==== ENTRIES SUPPLIED ====

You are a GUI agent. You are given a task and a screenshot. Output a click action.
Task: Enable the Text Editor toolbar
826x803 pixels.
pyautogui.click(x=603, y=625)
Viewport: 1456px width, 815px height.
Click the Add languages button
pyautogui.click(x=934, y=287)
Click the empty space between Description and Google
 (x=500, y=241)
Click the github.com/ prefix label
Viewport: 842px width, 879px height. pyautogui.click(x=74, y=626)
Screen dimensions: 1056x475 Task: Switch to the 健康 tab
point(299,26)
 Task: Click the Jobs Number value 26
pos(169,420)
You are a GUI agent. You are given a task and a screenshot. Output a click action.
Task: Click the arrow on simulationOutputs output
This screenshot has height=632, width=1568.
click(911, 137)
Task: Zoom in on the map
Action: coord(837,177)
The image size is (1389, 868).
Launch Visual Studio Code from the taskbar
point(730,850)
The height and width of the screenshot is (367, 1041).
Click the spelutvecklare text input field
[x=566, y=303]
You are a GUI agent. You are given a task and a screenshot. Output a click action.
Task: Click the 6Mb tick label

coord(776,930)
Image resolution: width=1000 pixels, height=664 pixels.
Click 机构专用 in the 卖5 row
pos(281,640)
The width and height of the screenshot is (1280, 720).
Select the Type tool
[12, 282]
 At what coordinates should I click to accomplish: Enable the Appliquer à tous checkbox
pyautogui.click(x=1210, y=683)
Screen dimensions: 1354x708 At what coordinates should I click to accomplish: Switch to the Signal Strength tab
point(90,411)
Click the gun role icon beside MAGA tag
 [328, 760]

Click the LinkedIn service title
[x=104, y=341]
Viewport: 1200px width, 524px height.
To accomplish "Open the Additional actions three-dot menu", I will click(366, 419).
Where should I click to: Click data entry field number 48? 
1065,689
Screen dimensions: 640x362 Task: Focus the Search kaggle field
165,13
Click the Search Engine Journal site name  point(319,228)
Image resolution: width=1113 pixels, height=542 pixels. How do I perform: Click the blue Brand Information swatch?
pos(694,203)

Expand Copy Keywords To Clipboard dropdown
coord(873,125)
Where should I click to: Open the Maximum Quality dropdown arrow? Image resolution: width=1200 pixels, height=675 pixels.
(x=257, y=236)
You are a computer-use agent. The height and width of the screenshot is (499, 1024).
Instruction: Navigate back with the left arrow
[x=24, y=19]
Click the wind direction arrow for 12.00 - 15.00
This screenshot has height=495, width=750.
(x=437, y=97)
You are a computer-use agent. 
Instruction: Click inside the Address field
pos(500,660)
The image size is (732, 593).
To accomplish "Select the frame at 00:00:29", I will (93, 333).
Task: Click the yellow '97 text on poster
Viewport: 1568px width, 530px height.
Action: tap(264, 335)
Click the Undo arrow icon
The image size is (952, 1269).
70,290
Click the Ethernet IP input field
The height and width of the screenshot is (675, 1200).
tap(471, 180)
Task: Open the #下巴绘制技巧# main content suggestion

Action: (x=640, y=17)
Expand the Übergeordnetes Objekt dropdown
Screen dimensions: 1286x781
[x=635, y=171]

====

TRY IT
Copy out all of the material, word for word.

SOLUTION TO THIS TASK
You are a GUI agent. You are given a task and a screenshot. Output a click action.
Task: Enable the Text Editor toolbar
826x803 pixels.
pyautogui.click(x=603, y=625)
Viewport: 1456px width, 815px height.
Click the Add languages button
pyautogui.click(x=934, y=287)
Click the empty space between Description and Google
 (x=500, y=241)
Click the github.com/ prefix label
Viewport: 842px width, 879px height. pyautogui.click(x=74, y=626)
Screen dimensions: 1056x475 Task: Switch to the 健康 tab
point(299,26)
 Task: Click the Jobs Number value 26
pos(169,420)
You are a GUI agent. You are given a task and a screenshot. Output a click action.
Task: Click the arrow on simulationOutputs output
This screenshot has height=632, width=1568.
click(911, 137)
Task: Zoom in on the map
Action: coord(837,177)
The image size is (1389, 868).
Launch Visual Studio Code from the taskbar
point(730,850)
The height and width of the screenshot is (367, 1041).
Click the spelutvecklare text input field
[x=566, y=303]
You are a GUI agent. You are given a task and a screenshot. Output a click action.
Task: Click the 6Mb tick label

coord(776,930)
Image resolution: width=1000 pixels, height=664 pixels.
Click 机构专用 in the 卖5 row
pos(281,640)
The width and height of the screenshot is (1280, 720).
Select the Type tool
[12, 282]
 At what coordinates should I click to accomplish: Enable the Appliquer à tous checkbox
pyautogui.click(x=1210, y=683)
Screen dimensions: 1354x708 At what coordinates should I click to accomplish: Switch to the Signal Strength tab
point(90,411)
Click the gun role icon beside MAGA tag
 [328, 760]

Click the LinkedIn service title
[x=104, y=341]
Viewport: 1200px width, 524px height.
To accomplish "Open the Additional actions three-dot menu", I will click(366, 419).
Where should I click to: Click data entry field number 48? 
1065,689
Screen dimensions: 640x362 Task: Focus the Search kaggle field
165,13
Click the Search Engine Journal site name  point(319,228)
Image resolution: width=1113 pixels, height=542 pixels. How do I perform: Click the blue Brand Information swatch?
pos(694,203)

Expand Copy Keywords To Clipboard dropdown
coord(873,125)
Where should I click to: Open the Maximum Quality dropdown arrow? Image resolution: width=1200 pixels, height=675 pixels.
(x=257, y=236)
You are a computer-use agent. The height and width of the screenshot is (499, 1024).
Instruction: Navigate back with the left arrow
[x=24, y=19]
Click the wind direction arrow for 12.00 - 15.00
This screenshot has height=495, width=750.
(x=437, y=97)
You are a computer-use agent. 
Instruction: Click inside the Address field
pos(500,660)
The image size is (732, 593).
To accomplish "Select the frame at 00:00:29", I will (93, 333).
Task: Click the yellow '97 text on poster
Viewport: 1568px width, 530px height.
Action: tap(264, 335)
Click the Undo arrow icon
The image size is (952, 1269).
70,290
Click the Ethernet IP input field
The height and width of the screenshot is (675, 1200).
tap(471, 180)
Task: Open the #下巴绘制技巧# main content suggestion

Action: (x=640, y=17)
Expand the Übergeordnetes Objekt dropdown
Screen dimensions: 1286x781
[x=635, y=171]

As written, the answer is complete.